Both men place much of the blame on the economy and call it a case of high rents and low pay.
 O’Brien said it isn’t realistic to expect an accountant to pack up and move his family up here to replace the people who have moved. But he hopes that with the exorbitant cost of living in New York City, and off-mountain development as a result of the proposed Belleayre Resort, more people will indeed move into the area. And he said the revitalization of the western part of Roxbury makes it ready to welcome an influx. However, none of the people who own those businesses have school-age children. 

Schools doing well
Even if the enrollments continue to decline, Albanese and O’Brien said their schools will continue to provide quality educations. Last year, both schools received “Bronze Stars” from U.S. News and World Report magazine.

As low as MCS and RCS enrollments are, there is the Andes story. Its enrollment has hovered around the 100-student mark for years. Andes’ enrollment is actually up slightly, but as low as those numbers are, the community and the administration find it a source of great pride.
Last week, the New York State School Music Association held its regional All-State Concert at SUNY Oneonta, It in volved about 30 schools, large and small. The participants were selected based on ability by independent judges. MCS and RCS were well represented with five and four participants respectively. Andes had five. Superintendent Dr. Robert Chakar said that’s about 10 percent of the entire high school. He said its the size of the school that allows it to achieve unusual results. It can provide individual help and encouragement.

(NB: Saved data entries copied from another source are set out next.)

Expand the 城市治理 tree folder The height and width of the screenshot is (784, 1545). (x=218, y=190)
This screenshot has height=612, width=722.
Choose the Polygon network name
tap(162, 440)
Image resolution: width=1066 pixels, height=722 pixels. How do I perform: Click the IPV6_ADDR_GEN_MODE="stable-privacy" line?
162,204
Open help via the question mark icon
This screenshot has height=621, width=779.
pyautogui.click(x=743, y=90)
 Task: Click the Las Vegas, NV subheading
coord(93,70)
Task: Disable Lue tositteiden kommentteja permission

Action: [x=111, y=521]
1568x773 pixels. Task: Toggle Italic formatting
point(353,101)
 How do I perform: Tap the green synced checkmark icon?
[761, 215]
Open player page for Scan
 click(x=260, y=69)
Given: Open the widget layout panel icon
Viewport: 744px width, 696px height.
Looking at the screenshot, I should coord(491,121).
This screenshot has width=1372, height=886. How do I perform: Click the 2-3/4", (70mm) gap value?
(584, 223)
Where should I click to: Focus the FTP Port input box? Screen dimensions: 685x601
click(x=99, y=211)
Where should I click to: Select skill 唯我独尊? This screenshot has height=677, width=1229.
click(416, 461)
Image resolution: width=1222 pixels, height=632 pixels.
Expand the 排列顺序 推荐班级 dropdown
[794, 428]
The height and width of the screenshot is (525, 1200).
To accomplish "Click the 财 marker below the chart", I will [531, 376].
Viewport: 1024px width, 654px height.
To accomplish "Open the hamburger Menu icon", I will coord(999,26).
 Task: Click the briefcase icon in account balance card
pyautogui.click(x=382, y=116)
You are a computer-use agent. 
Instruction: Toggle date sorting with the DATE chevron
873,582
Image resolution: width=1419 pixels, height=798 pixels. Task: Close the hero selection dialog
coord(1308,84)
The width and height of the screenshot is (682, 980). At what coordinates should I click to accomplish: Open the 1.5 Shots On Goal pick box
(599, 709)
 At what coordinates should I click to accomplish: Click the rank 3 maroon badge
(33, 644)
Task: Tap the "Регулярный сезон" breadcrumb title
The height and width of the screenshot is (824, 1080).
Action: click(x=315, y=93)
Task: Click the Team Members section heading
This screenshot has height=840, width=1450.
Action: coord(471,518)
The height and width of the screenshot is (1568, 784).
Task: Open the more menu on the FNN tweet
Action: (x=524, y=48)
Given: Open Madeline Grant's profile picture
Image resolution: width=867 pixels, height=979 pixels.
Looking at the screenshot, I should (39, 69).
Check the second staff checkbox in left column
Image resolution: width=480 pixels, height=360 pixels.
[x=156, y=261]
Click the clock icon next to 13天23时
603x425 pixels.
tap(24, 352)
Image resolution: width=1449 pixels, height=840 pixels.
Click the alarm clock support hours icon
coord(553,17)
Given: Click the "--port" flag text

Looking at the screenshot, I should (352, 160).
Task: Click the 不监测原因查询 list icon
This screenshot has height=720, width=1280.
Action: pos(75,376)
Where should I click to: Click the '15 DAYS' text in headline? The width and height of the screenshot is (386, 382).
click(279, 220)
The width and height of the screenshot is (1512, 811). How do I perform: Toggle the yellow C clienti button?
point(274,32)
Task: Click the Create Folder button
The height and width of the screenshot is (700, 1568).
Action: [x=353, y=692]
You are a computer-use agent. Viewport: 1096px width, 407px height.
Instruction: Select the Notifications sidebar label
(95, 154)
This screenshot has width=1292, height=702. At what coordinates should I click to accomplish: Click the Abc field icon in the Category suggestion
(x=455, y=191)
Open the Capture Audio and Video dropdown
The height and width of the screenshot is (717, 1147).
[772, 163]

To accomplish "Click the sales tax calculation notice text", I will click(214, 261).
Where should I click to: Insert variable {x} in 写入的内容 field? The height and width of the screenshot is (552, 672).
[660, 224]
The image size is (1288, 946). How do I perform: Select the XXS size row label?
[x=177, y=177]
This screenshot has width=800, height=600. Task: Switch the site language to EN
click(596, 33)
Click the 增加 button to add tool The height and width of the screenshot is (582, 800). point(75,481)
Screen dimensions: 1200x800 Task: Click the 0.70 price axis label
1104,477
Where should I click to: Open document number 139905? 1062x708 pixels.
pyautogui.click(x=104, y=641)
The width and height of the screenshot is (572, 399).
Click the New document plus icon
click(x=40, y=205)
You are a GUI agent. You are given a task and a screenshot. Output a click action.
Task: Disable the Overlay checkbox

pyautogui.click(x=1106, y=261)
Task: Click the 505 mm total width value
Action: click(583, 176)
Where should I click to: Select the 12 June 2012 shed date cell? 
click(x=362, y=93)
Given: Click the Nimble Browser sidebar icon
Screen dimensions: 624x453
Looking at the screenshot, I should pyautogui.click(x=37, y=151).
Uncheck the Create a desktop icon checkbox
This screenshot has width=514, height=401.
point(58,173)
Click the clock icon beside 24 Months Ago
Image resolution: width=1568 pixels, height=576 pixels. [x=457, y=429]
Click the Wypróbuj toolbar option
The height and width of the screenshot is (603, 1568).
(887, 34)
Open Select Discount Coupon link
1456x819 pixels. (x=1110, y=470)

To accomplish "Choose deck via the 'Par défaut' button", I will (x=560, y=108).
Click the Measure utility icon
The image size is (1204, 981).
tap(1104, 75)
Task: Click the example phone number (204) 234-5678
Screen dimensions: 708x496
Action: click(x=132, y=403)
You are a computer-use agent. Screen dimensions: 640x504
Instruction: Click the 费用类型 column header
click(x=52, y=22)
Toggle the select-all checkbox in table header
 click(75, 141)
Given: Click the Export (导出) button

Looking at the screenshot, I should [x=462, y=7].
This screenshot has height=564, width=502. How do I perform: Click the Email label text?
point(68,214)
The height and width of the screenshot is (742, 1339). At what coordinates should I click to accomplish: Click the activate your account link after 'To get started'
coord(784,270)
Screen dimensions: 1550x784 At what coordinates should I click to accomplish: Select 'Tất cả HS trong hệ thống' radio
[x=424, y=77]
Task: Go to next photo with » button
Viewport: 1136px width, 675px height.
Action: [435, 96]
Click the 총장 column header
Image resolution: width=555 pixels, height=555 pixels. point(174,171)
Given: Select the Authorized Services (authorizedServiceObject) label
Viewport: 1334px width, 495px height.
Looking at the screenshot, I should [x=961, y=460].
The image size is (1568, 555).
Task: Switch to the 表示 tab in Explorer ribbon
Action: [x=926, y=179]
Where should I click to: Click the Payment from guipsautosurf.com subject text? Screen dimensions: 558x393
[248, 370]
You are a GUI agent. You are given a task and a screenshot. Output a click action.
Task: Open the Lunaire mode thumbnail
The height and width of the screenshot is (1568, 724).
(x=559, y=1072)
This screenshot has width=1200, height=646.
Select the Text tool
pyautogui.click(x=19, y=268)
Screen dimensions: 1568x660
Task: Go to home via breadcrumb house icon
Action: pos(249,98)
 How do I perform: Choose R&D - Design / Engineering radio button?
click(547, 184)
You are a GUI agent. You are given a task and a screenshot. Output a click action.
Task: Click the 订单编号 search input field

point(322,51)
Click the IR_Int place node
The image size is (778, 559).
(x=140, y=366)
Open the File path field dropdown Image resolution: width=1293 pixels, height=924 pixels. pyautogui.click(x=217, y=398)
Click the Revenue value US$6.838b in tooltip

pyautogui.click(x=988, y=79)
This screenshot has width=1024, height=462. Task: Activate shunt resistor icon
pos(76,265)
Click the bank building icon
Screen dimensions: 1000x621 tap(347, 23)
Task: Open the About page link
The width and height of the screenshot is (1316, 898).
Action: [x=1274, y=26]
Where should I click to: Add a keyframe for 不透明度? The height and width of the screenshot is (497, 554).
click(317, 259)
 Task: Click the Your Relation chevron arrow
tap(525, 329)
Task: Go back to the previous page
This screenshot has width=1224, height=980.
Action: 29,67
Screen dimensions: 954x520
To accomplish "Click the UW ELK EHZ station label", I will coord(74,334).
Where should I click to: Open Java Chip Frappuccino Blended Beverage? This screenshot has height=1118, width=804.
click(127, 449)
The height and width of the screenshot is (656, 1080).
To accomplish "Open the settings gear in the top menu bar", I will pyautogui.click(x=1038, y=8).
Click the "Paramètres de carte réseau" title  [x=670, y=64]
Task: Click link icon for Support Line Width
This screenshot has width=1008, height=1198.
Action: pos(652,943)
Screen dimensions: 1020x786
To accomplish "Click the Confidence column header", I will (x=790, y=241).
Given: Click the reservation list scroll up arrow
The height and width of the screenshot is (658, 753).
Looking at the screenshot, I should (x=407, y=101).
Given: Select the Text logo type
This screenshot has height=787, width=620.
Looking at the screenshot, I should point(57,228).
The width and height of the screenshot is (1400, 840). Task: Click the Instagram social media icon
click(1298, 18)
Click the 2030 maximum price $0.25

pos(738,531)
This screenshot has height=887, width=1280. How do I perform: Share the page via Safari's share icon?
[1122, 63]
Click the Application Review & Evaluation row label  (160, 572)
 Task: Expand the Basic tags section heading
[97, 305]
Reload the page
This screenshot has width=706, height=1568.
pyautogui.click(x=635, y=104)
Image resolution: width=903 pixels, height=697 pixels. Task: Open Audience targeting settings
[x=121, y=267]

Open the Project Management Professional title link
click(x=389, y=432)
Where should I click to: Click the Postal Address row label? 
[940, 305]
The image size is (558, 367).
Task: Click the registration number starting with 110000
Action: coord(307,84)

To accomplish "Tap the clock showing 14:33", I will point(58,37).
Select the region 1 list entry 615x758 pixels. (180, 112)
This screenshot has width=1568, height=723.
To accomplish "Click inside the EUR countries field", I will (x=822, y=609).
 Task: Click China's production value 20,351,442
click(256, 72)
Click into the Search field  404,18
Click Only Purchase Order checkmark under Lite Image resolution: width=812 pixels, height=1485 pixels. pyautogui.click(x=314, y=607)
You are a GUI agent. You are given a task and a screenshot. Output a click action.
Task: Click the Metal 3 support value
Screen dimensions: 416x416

He said he likes to tell people that while Andes may not have football team, it does offer on-line courses and distance learning. He said that all students from seventh grade through their senior year are given laptop computers to use both at school and to take home. That’s a luxury that a much larger school would find difficult to afford. And he said, the low teacher to student ratio creates a wonderful learning experience. 
All three area superintendents agree that the small schools have plenty for which to be proud.